> [Exercise objective]
Strip the pictures and reproduce the rest of the listing exactly.

╔══

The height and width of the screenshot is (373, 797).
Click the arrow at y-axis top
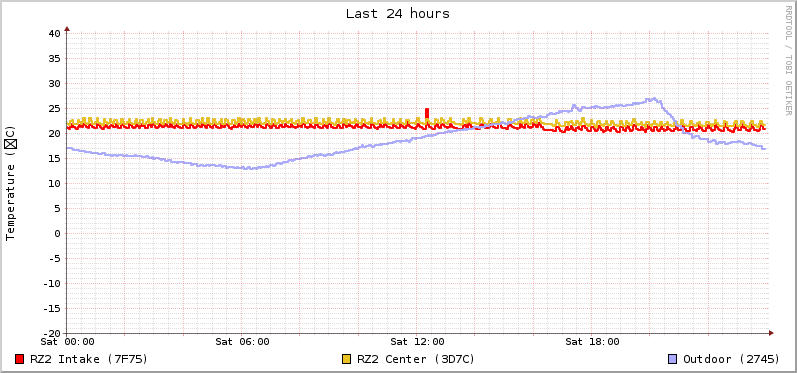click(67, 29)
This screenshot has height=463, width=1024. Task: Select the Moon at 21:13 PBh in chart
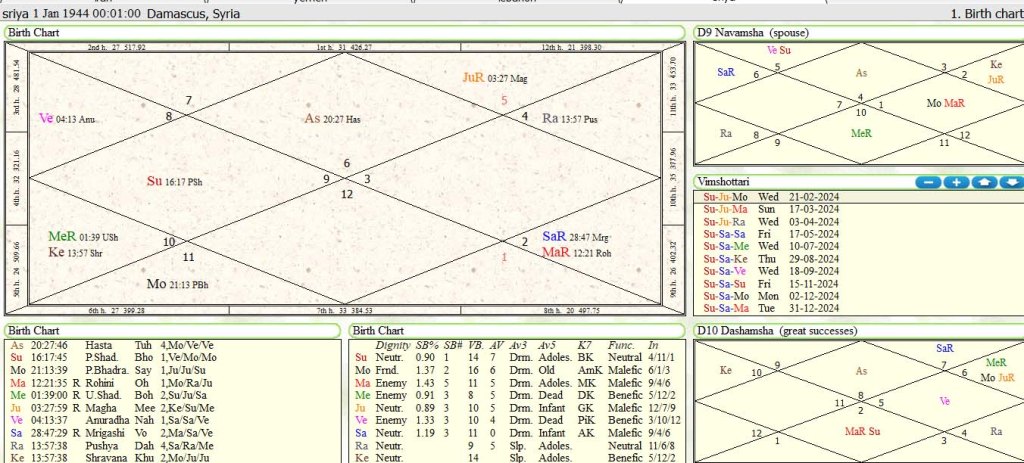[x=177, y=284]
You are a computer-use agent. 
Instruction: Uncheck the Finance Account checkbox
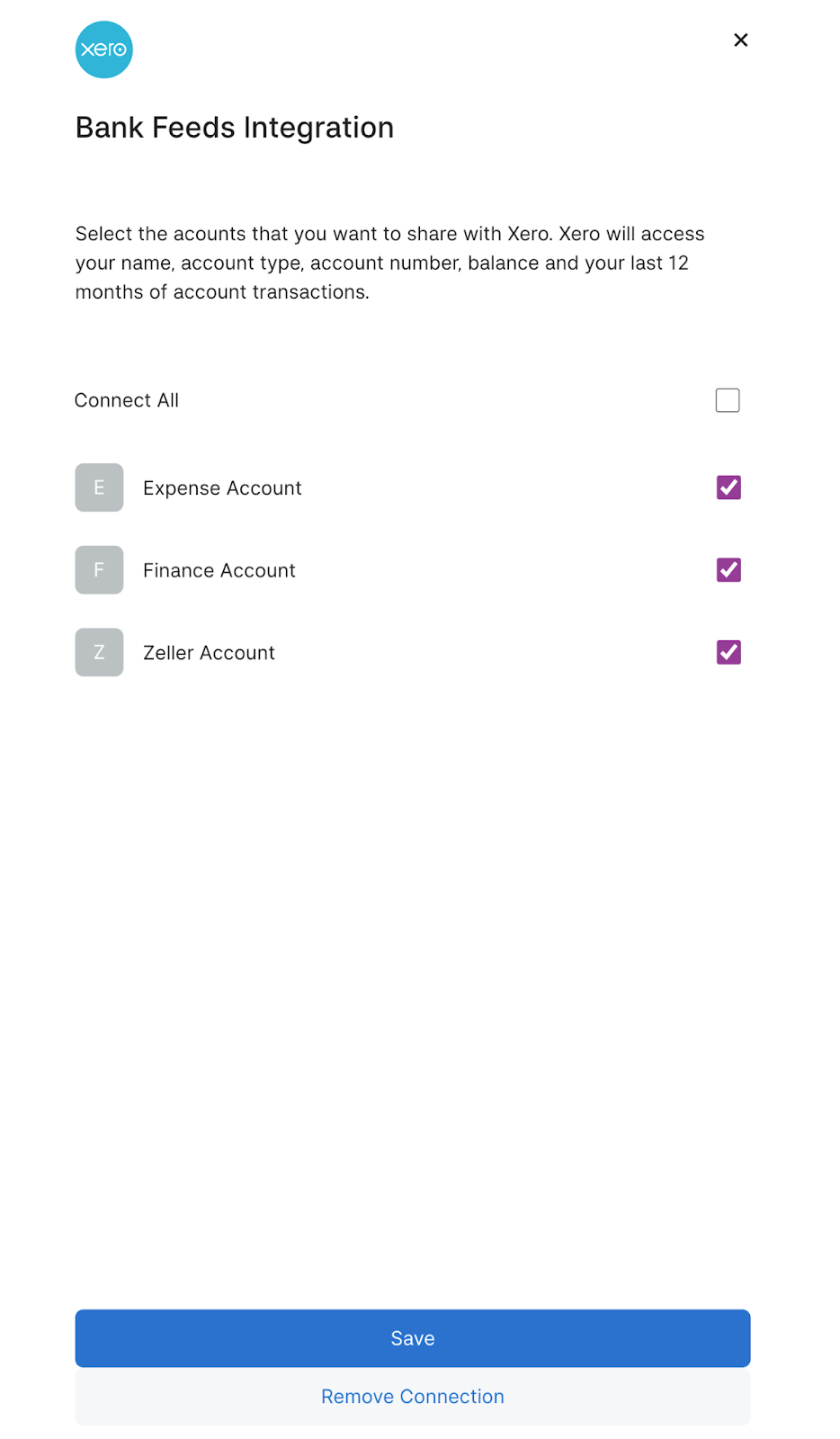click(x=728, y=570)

╚══

> [Task result]
The height and width of the screenshot is (373, 797).
Click the arrow at y-axis top
click(67, 29)
This screenshot has height=463, width=1024. Task: Select the Moon at 21:13 PBh in chart
[x=177, y=284]
You are a computer-use agent. 
Instruction: Uncheck the Finance Account checkbox
click(x=728, y=570)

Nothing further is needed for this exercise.